Father whose baby son drowned on kinship placement allowed proof in action against local authority

Father whose baby son drowned on kinship placement allowed proof in action against local authority

A father whose child drowned in a bathtub while in a kinship placement approved by a local authority has been allowed a proof in his action against that authority after a Lord Ordinary rejected arguments that the chain of causation had been broken.

Tommy Cruickshanks raised the action against Glasgow City Council after his child, referred to as AB, drowned while in the care of his grandmother, who was averred to have alcohol issues known to the defenders. The defenders argued that the pursuer’s averments were not sufficient to be able to establish any kind of liability on their part.

The case was heard by Lord Weir in the Outer House of the Court of Session. Khurana KC appeared for the pursuer and Pugh KC and Blair, advocate, for the defenders.

Beyond the scope

On 25 August 2018, AB was living with his grandmother Agnes Kerr pursuant to a kinship care placement approved by the defenders. On that date, for reasons unknown but believed to be connected to Mrs Kerr being hungover and asleep at the material time, her adult daughter Kayleigh was given responsibility for the child’s care. At some point, she placed the child in a bathtub and left him unattended, during which time he drowned.

It was averred by the pursuer that he had frequently raised safety concerns with the defenders concerning Agnes Kerr’s misuse of alcohol and care of her own children. An appropriate kinship assessment would have confirmed these issues, and despite these concerns the defenders had discontinued support visits provided by a third-party organisation. The claim was expressed based on the defenders’ social workers being at fault et separatim to Agnes Kerr, who was not convened as a defender. An additional case was pled based on vicarious liability.

It was submitted for the defenders that there were no averments to justify the conclusion that Mrs Kerr was in a relationship akin to employment with them. In any event, the duties the pursuer sought to impose on her were too broad in scope, and what befell the child was beyond the scope of the harm from which the defenders could be reasonably said to be under a duty to protect him from.

For the pursuer it was submitted that the test to be applied at this stage was whether the pursuer’s averments were incapable in law of supporting the claim. None of the cases relied on by the defenders supported their proposition that there could never be vicarious liability in the context of a kinship placement. The scope of the duty assumed by the defenders ought not to be viewed in the abstract but would be shaped by the factual circumstances surrounding the child’s placement.

Status is unclear

In his decision, Lord Weir said of the defenders’ case: “I do not read the case law as going so far as to exclude vicarious liability in all cases where kinship carers are concerned. The most that can be said is that the court might be slow to find that it would arise in the context of arrangements in which family members are involved in the care of a looked-after child. It is not for the court at this stage to determine finally whether the relationship between the defenders and the Kerrs was ‘akin to employment’ but rather whether on a proper consideration of the pleadings the pursuer will inevitably fail to prove that it was.”
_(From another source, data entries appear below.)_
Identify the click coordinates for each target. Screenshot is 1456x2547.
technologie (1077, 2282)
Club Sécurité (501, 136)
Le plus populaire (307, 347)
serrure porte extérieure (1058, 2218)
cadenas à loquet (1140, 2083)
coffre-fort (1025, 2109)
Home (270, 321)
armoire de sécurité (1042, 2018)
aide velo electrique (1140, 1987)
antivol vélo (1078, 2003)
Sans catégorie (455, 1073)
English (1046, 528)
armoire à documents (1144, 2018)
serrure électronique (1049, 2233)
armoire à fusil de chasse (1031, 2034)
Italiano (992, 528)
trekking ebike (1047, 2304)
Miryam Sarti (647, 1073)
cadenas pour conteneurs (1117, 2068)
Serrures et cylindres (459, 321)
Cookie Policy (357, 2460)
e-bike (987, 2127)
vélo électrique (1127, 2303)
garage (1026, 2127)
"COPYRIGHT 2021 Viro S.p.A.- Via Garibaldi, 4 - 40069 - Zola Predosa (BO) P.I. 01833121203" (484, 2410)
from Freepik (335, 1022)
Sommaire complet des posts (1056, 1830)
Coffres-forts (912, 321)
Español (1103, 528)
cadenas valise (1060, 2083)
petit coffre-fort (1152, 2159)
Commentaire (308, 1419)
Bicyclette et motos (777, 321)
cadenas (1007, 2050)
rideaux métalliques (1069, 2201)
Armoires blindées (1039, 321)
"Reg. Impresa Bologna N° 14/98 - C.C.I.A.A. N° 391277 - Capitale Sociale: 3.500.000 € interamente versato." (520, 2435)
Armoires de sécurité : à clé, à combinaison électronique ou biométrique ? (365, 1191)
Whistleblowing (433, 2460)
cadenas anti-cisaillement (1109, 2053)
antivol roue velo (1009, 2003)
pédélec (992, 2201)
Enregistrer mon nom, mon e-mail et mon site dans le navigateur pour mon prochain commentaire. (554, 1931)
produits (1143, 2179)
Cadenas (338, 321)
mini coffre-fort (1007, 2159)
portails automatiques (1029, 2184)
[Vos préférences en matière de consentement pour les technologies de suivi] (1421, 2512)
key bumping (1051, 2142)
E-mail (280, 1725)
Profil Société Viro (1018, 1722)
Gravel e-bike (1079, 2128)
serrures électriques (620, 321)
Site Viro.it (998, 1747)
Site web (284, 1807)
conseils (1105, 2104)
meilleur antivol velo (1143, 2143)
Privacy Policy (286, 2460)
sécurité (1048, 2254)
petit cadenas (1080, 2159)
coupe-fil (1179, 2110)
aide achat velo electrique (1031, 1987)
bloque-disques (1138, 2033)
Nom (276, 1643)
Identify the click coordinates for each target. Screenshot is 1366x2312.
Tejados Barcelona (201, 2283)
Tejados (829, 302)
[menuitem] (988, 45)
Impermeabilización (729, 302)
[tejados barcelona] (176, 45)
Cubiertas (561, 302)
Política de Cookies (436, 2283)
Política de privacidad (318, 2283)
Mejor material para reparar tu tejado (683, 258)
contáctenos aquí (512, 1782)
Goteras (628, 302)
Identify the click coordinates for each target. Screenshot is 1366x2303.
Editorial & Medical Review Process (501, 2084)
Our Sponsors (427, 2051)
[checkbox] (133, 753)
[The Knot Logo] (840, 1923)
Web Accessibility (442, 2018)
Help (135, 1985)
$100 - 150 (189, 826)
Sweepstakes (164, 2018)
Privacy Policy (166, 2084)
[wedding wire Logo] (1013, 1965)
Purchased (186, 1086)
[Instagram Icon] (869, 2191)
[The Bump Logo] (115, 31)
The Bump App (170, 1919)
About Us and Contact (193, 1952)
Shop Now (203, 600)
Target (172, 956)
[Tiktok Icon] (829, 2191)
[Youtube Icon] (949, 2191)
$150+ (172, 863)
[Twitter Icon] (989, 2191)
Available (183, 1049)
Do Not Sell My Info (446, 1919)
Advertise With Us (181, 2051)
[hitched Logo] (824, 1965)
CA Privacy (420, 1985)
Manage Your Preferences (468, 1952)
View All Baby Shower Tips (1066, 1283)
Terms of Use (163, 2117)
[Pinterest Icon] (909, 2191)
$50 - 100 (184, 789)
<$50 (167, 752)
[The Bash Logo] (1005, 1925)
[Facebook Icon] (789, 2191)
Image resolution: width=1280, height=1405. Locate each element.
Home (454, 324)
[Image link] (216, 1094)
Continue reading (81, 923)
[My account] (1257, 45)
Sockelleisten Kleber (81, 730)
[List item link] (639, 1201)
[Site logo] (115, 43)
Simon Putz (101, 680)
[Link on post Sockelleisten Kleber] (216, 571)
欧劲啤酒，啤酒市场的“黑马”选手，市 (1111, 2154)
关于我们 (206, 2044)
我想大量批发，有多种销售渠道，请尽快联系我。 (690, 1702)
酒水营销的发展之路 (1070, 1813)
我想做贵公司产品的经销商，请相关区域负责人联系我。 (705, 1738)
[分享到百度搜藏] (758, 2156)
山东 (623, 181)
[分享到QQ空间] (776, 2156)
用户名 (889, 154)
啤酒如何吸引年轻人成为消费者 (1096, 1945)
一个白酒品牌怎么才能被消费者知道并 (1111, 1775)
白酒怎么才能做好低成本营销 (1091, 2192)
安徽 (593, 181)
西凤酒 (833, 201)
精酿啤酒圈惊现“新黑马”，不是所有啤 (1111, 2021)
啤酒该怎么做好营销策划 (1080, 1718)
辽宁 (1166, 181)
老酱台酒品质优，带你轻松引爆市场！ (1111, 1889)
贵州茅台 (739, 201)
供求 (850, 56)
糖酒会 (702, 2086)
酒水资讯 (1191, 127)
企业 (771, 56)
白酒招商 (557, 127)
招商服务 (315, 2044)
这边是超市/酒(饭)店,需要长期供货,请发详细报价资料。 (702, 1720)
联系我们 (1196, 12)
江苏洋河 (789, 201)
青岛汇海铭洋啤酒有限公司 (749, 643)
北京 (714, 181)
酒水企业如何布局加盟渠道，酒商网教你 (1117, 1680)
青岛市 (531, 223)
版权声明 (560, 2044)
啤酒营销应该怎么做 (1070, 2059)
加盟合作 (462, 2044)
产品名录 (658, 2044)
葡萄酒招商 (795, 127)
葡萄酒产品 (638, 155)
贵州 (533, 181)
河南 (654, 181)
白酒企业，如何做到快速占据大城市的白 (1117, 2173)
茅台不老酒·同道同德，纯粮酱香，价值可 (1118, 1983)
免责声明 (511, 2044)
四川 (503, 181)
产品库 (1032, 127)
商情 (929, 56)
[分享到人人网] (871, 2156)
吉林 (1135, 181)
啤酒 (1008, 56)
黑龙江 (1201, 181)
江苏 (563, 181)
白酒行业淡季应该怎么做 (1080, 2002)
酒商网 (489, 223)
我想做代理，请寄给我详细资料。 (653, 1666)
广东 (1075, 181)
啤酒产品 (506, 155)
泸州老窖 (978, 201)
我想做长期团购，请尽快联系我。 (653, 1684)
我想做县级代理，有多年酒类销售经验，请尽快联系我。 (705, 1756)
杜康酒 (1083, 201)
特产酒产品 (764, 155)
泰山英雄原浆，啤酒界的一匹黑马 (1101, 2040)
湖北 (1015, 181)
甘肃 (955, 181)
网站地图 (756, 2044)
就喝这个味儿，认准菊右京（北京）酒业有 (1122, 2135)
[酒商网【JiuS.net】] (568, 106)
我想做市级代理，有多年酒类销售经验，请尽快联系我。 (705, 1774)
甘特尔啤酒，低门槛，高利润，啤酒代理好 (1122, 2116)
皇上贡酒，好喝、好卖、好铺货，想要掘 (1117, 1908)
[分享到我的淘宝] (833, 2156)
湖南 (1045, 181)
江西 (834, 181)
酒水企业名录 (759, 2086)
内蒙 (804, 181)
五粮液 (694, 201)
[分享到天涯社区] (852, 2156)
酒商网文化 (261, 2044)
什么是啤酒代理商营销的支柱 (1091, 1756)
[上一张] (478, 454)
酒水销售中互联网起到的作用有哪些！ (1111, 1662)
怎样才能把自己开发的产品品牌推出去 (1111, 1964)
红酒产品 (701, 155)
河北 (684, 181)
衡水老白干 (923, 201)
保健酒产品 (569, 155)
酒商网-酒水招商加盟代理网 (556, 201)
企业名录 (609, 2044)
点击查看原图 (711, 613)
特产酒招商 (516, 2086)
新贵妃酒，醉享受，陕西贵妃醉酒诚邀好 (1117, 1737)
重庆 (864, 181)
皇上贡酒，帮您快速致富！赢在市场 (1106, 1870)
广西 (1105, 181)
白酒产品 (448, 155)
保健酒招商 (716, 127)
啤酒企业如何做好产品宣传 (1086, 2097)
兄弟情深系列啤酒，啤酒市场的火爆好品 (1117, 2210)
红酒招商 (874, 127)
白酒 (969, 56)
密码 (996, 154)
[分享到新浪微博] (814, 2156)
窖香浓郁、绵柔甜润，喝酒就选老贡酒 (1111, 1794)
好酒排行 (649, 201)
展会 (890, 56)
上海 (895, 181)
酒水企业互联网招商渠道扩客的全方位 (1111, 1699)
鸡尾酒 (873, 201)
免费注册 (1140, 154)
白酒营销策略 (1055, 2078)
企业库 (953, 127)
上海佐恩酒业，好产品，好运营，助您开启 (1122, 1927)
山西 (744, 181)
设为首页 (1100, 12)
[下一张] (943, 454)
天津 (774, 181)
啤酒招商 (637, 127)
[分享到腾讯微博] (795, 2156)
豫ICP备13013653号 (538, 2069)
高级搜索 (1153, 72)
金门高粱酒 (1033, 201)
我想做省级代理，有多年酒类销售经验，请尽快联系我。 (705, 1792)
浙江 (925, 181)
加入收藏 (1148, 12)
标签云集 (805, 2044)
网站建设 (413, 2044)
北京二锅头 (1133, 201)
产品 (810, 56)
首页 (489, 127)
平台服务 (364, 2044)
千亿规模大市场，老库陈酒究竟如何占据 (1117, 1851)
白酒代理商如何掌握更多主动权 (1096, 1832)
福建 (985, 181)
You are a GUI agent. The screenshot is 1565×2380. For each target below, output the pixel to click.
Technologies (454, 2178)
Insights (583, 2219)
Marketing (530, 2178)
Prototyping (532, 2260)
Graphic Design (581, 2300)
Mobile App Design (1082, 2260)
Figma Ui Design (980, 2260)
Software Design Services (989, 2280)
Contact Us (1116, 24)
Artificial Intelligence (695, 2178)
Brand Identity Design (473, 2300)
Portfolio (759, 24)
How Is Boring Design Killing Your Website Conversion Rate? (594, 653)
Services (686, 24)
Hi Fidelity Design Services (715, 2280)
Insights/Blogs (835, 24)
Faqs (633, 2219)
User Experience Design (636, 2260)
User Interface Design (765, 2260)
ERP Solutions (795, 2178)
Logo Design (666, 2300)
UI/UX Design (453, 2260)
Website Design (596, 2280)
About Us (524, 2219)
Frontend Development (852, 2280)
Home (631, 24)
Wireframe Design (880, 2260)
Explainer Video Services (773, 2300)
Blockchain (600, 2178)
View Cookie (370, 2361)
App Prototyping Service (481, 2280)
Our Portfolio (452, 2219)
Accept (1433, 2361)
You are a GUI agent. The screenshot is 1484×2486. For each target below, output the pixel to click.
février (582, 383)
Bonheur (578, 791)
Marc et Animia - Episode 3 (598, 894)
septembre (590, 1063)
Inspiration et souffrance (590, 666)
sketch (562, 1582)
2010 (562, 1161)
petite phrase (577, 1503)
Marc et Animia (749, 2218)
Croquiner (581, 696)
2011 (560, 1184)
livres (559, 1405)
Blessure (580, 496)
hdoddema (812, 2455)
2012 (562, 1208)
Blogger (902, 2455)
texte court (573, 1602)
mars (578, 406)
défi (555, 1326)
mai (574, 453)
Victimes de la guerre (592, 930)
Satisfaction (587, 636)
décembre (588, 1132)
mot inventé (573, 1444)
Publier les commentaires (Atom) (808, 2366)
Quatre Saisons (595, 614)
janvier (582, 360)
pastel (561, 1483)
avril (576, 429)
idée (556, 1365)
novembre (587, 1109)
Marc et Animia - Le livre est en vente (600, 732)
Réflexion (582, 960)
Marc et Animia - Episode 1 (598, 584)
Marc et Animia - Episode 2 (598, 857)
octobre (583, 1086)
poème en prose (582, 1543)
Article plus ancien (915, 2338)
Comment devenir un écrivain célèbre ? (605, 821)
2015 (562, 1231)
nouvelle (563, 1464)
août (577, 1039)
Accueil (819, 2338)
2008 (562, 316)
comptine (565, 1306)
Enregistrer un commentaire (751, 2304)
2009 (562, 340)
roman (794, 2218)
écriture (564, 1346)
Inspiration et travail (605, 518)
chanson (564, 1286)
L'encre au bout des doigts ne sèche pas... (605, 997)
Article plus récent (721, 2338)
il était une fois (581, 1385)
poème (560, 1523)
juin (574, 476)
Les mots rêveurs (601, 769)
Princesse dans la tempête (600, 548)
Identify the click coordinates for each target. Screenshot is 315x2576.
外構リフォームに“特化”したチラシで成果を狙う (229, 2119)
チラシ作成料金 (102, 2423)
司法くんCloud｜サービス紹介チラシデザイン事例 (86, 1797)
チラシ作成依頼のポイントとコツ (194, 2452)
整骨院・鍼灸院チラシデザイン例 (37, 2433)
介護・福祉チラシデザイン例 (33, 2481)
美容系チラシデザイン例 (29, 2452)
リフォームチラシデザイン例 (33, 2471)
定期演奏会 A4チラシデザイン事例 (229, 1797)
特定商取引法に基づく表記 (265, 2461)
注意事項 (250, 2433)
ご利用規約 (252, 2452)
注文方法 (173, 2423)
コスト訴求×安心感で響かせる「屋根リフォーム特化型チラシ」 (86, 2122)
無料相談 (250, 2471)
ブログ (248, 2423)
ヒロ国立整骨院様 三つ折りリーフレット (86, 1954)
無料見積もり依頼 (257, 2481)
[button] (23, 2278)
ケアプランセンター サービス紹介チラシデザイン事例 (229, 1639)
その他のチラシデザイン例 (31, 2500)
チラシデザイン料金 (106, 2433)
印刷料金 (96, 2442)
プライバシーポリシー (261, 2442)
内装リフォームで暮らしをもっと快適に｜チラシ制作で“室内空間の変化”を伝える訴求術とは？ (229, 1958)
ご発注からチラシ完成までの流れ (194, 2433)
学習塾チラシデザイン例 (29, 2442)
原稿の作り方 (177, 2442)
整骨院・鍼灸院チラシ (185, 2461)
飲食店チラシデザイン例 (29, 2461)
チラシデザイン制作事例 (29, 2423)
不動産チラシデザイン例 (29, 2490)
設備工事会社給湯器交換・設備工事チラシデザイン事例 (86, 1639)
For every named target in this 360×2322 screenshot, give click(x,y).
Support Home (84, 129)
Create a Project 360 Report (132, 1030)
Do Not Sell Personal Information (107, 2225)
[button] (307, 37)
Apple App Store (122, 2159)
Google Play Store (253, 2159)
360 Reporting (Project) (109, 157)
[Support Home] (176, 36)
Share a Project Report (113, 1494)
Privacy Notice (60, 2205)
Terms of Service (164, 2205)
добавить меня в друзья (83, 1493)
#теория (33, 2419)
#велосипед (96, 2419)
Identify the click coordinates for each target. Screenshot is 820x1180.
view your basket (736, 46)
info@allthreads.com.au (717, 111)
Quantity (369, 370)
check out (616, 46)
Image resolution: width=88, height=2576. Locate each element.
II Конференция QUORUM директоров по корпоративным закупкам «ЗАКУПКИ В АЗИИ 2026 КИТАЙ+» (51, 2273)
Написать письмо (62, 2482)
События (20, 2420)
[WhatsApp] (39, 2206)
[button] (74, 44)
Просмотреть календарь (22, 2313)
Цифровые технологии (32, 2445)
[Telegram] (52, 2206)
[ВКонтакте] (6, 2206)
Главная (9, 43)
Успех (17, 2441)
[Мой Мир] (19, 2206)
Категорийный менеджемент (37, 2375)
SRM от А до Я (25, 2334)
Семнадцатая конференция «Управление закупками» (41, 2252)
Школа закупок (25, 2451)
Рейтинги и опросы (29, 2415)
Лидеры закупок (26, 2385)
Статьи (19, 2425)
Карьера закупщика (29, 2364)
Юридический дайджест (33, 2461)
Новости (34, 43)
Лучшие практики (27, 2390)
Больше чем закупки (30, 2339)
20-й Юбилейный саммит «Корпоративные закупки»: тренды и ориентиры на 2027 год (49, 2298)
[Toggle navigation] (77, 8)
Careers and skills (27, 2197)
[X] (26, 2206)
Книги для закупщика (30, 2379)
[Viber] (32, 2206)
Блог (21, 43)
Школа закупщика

He continued: “In the instant case the pursuer has the disadvantage of being one step removed from whatever arrangements were put in place. But the answer to the question whether the defenders ought to be held vicariously liable for the acts and/or omissions of Agnes Kerr and Kayleigh Kerr is embedded in the arrangements which were put in place, and in the absence of evidence on what they were I am not prepared to hold, at least at this stage, that the pursuer is bound to fail in his attempt to assert that they should be so.”

On the case for direct liability, Lord Weir observed: “This is a case where the status and terms of the kinship placement with Agnes Kerr are unclear. The facts ought, therefore, to be established before the scope of the defenders’ duty of care is determined. I therefore decline at this stage to give effect to the defenders’ submission that the scope of duty question must be answered in the negative and the direct action against the defenders dismissed.”

He concluded: “It would appear from the pleadings that the circumstances in which Kayleigh Kerr came to be responsible for the care of the child are largely unknown to both the pursuer and the defenders. I am not therefore prepared to form any concluded view as to whether her involvement, whatever it was, amounted to something new or unexpected. Having determined that, in respect of the other arguments skilfully advanced on behalf of the defenders, the court ought to hear evidence then it seems to me that this issue ought to be treated in the same way.”

Lord Weir therefore allowed a proof before answer on the whole of the pleadings.